Seeking +1 and inclusion in 0.10.
Mergeable URL:
http://people.debian.org/~adeodato/code/branches/bzr/fix_diff_header_encoding
Thanks,
--
Adeodato Simó dato at net.com.org.es
Debian Developer adeodato at debian.org
Listening to: Franz Ferdinand - This Fire
-------------- next part --------------
# Bazaar revision bundle v0.8
#
# message:
# Make `bzr diff` headers readable and properly encoded.
#
# _show_diff_trees():
# - use '%s' instead of %r to format filenames.
# - encode filenames to get_terminal_encoding() instead of hard-coded 'utf8'.
# - wrap internal_diff() with a diff_file() that sets path_encoding.
# - pass path_encoding parameter to external_diff().
#
# external_diff():
# - add path_encoding parameter, like internal_diff has.
#
# committer: Adeodato Simó <dato at net.com.org.es>
# date: Tue 2006-08-15 16:14:03.522000074 +0200
=== modified file bzrlib/diff.py
--- bzrlib/diff.py
+++ bzrlib/diff.py
@@ -89,7 +89,7 @@
def external_diff(old_filename, oldlines, new_filename, newlines, to_file,
- diff_opts):
+ diff_opts, path_encoding='utf8'):
"""Display a diff by calling out to the external diff program."""
# make sure our own output is properly ordered before the diff
to_file.flush()
@@ -116,9 +116,9 @@
if not diff_opts:
diff_opts = []
diffcmd = ['diff',
- '--label', old_filename,
+ '--label', old_filename.encode(path_encoding),
old_abspath,
- '--label', new_filename,
+ '--label', new_filename.encode(path_encoding),
new_abspath,
'--binary',
]
@@ -335,13 +335,18 @@
# TODO: Generation of pseudo-diffs for added/deleted files could
# be usefully made into a much faster special case.
+ encoding = bzrlib.osutils.get_terminal_encoding()
+
if external_diff_options:
assert isinstance(external_diff_options, basestring)

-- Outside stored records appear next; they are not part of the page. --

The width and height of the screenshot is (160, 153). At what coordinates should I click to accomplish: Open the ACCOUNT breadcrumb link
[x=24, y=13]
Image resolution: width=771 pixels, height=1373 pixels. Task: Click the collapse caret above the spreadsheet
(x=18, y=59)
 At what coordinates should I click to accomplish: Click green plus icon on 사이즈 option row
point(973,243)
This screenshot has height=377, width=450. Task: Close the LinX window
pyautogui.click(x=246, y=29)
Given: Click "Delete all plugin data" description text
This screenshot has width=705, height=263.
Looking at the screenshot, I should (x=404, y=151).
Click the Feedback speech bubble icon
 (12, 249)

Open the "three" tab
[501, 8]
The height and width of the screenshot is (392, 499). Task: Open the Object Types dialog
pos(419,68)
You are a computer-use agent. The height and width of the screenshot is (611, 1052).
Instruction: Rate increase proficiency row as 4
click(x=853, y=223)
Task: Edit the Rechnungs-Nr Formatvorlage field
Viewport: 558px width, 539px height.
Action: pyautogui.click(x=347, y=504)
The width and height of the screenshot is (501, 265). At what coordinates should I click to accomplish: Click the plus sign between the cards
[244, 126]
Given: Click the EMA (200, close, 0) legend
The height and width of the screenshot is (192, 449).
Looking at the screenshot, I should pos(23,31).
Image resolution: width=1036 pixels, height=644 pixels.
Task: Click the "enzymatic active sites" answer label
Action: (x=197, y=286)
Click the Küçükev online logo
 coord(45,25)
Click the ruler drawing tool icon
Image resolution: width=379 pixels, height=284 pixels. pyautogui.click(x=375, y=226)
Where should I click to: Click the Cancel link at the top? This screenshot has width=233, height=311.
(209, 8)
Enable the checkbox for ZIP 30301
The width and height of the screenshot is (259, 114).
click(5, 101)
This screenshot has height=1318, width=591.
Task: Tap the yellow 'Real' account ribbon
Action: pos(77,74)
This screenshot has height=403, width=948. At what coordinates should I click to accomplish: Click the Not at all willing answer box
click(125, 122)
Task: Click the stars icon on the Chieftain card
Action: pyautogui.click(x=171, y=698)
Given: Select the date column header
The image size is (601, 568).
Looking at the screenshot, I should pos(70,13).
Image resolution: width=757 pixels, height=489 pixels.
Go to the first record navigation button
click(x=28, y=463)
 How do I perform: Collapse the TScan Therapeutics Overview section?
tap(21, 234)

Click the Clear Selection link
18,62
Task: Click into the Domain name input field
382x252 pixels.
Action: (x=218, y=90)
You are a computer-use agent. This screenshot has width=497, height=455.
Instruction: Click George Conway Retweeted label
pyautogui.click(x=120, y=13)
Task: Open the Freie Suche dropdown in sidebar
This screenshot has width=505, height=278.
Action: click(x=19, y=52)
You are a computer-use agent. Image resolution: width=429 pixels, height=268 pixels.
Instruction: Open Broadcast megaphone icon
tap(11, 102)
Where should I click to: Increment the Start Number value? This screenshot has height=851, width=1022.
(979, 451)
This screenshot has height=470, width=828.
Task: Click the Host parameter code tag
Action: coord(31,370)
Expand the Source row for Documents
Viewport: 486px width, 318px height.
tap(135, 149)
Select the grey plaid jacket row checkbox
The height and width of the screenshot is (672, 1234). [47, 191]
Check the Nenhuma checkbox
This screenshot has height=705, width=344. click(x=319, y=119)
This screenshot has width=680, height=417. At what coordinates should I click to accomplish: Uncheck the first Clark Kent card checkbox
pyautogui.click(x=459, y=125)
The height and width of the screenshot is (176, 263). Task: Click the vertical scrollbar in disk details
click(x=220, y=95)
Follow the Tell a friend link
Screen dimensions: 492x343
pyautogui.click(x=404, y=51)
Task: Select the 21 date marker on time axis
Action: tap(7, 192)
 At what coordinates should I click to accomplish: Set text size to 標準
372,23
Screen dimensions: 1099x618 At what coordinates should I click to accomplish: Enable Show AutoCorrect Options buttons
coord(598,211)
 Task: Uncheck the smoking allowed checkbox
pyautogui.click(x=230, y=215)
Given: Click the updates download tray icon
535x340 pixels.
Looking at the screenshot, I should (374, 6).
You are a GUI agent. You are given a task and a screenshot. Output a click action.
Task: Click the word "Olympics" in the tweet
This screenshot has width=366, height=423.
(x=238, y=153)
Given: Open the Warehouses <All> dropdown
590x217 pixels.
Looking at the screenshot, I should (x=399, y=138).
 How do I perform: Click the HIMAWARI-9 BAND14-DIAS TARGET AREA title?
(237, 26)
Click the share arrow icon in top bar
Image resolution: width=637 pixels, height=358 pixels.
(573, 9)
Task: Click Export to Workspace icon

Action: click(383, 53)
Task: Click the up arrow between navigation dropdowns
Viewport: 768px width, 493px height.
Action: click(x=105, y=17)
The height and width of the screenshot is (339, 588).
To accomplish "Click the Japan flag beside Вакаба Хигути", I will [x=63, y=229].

opts = external_diff_options.split()
def diff_file(olab, olines, nlab, nlines, to_file):
- external_diff(olab, olines, nlab, nlines, to_file, opts)
+ external_diff(olab, olines, nlab, nlines, to_file, opts,
+ path_encoding=encoding)
else:
- diff_file = internal_diff
+ def diff_file(olab, olines, nlab, nlines, to_file):
+ internal_diff(olab, olines, nlab, nlines, to_file,
+ path_encoding=encoding)
delta = new_tree.changes_from(old_tree,
specific_files=specific_files,
@@ -350,7 +355,7 @@
has_changes = 0
for path, file_id, kind in delta.removed:
has_changes = 1
- print >>to_file, '=== removed %s %r' % (kind, path.encode('utf8'))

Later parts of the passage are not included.